Las recomendaciones usuales de embalaje están vinculadas a las condiciones de transporte:



Ejemplos de aplicación

Pórticos portuarios



El transformador será fijado y estabilizado sobre su plataforma soporte, para mejorar su resistencia a las solicitaciones transversales, con la ayuda de anclajes entre su lado superior y su bastidor de fijación a esta plataforma.

Las sujeciones o calas de las bobinas MT serán reforzadas para tener en cuenta las vibraciones en servicio.

Eólicos


El diseñador del motor eólico especifica la posición del transformador en el eólico, así como el espectro de las vibraciones a los cuales estará sometido el aparato. El nivel de vibración en él mástil es relativamente débil con relación al producido a nivel de la barquilla, donde están colocados generador, caja reductora y hélice.

La concepción del transformador debe tener en consideración el nivel de vibración indicado adaptando la resistencia mecánica de sus diferentes órganos.

Resistencia sísmica

Las dos normas internacionales utilizadas en transformadores para la resistencia sísmica son: La IEEE 693­2005, “Práctica recomendada para el diseño sísmico de subestaciones” y  la IEC 61463, “Bornas: calificación sísmica”, las bornas que cumplen los requisitos de la IEEE 693 también cumplen, en la mayoría de los casos, los de la norma IEC 61463.

La zona geográfica de la instalación del transformador puede estar situada en zonas de actividad sísmica, localizadas sobre el mapa mundial siguiente.

Los 4 tipos de zona sísmica citadas hacen referencia a la escala Mercalli siguiente, cuya intensidad va de 1 a 12. en función de fenómenos físicos comprobados.


Zonas de actividad sísmica en el mundo

Estas zonas sísmicas corresponden a sucesos previstos con un determinado nivel de intensidad, según observaciones efectuadas sobre un período de 200 años.

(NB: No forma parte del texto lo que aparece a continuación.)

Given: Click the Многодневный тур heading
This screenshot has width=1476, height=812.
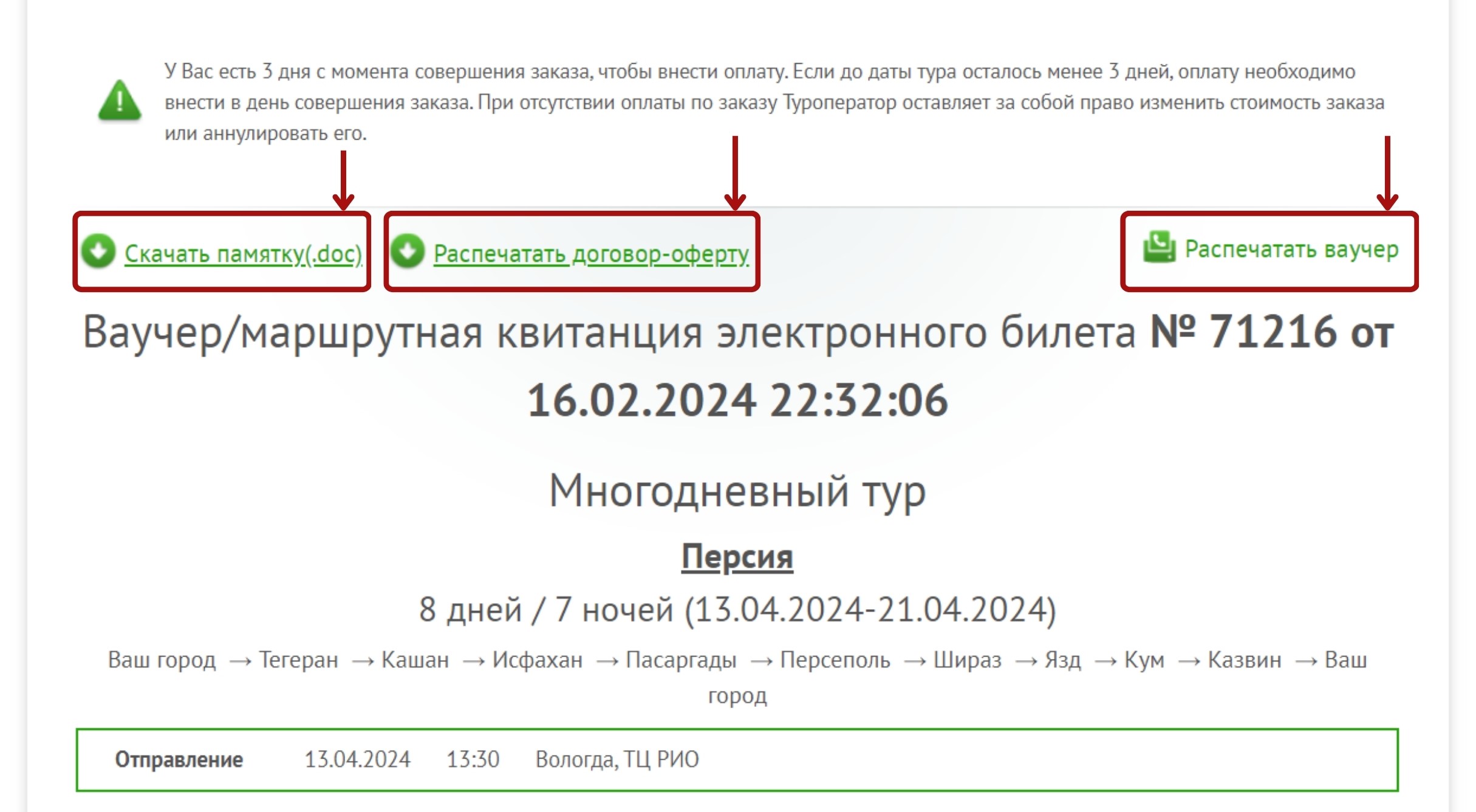Looking at the screenshot, I should click(x=737, y=491).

La resistencia del material a los esfuerzos mecánicos generados por estos fenómenos tiene límites que pueden ser rápidamente sobrepasados, si no han sido previstos en el proyecto la adaptación de los componentes del transformador. De aquí la importancia de conocer la zona de instalación del transformador en la especificación del mismo.


Las disposiciones de utilización habitualmente recomendadas están en función del tipo de zona:
Zona 1 y 2:

Ninguna disposición particular. La instalación estándar sobre las ruedas del transformador es suficiente.

Zona 3:

Hay que prever un anclaje del transformador al suelo, al nivel de su bastidor.

Las ruedas serán reemplazadas por uno o varios soportes metálicos de la misma altura, fijados sólidamente en el suelo y sobre los cuales el bastidor será atornillado.

Zona 4:

Si la especificación del usuario precisa la resistencia sísmica requerida en el lugar de instalación del transformador, habrá que prever:

  • Un fortalecimiento de las sujeciones (calas) de las bobinas de MT, que serán dobladas o triplicadas,
  • Un anclaje del bastidor en el suelo,
  • Un apoyo entre el lado superior del aparato y su chasis,  por armaduras atornilladas con sistemas que impidan aflojarse.

No hay que olvidar además la protección del material frente a estructuras cercanas (edificios, equipos vecinos) que deben presentar el mismo nivel de resistencia al riesgo sísmico.